**EXERCISE 1:** Quote the opinion piece on global warming in full, word for word.

⁂

By Max Rheese - posted Wednesday, 2 April 2008

Inconvenient facts articulated by Jennifer Marohasy in Climate facts to warm to, The Australian, March 22, which was written by Christopher Pearson, will no doubt have spoilt Easter for many environmental moralists.

As Marohasy points out, it is now accepted by the head of the IPCC that whether global temperatures are benchmarked from 1998 or 2002, they have plateaued or fallen. She says “The political implications are enormous. The meteorological community at the moment is really just coming to terms with the output from this NASA Aqua satellite.”

Let’s hope the epiphany delivered by the NASA Aqua satellite in form of new data will lead to the resurrection of balanced debate on climate science based on science and empirical evidence, rather than debate driven by political and funding agendas.


Will the environmental moralists, in keeping with the season and the data available, experience a road to Damascus conversion? Don’t hold your breath - there is too much at stake.

Some will never admit the falsehood of anthropogenic global warming - they will simply move onto the next environmental scare campaign.

For others though, with the continuing passage of time the truth will become self evident.

⁂

**EXERCISE 2:** Print the lines of the entries from the line containing "Image resolution: width=501" through the end of the entries, both ends included, and nothing else.

⁂

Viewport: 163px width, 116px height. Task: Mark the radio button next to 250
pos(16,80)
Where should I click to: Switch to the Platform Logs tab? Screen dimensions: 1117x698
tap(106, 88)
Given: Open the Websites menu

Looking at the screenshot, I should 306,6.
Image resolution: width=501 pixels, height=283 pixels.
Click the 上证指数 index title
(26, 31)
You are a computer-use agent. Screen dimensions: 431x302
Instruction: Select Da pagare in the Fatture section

⁂

**FINISHED ANSWER 1:**
By Max Rheese - posted Wednesday, 2 April 2008

Inconvenient facts articulated by Jennifer Marohasy in Climate facts to warm to, The Australian, March 22, which was written by Christopher Pearson, will no doubt have spoilt Easter for many environmental moralists.

As Marohasy points out, it is now accepted by the head of the IPCC that whether global temperatures are benchmarked from 1998 or 2002, they have plateaued or fallen. She says “The political implications are enormous. The meteorological community at the moment is really just coming to terms with the output from this NASA Aqua satellite.”

Let’s hope the epiphany delivered by the NASA Aqua satellite in form of new data will lead to the resurrection of balanced debate on climate science based on science and empirical evidence, rather than debate driven by political and funding agendas.


Will the environmental moralists, in keeping with the season and the data available, experience a road to Damascus conversion? Don’t hold your breath - there is too much at stake.

Some will never admit the falsehood of anthropogenic global warming - they will simply move onto the next environmental scare campaign.

For others though, with the continuing passage of time the truth will become self evident.

**FINISHED ANSWER 2:**
Image resolution: width=501 pixels, height=283 pixels.
Click the 上证指数 index title
(26, 31)
You are a computer-use agent. Screen dimensions: 431x302
Instruction: Select Da pagare in the Fatture section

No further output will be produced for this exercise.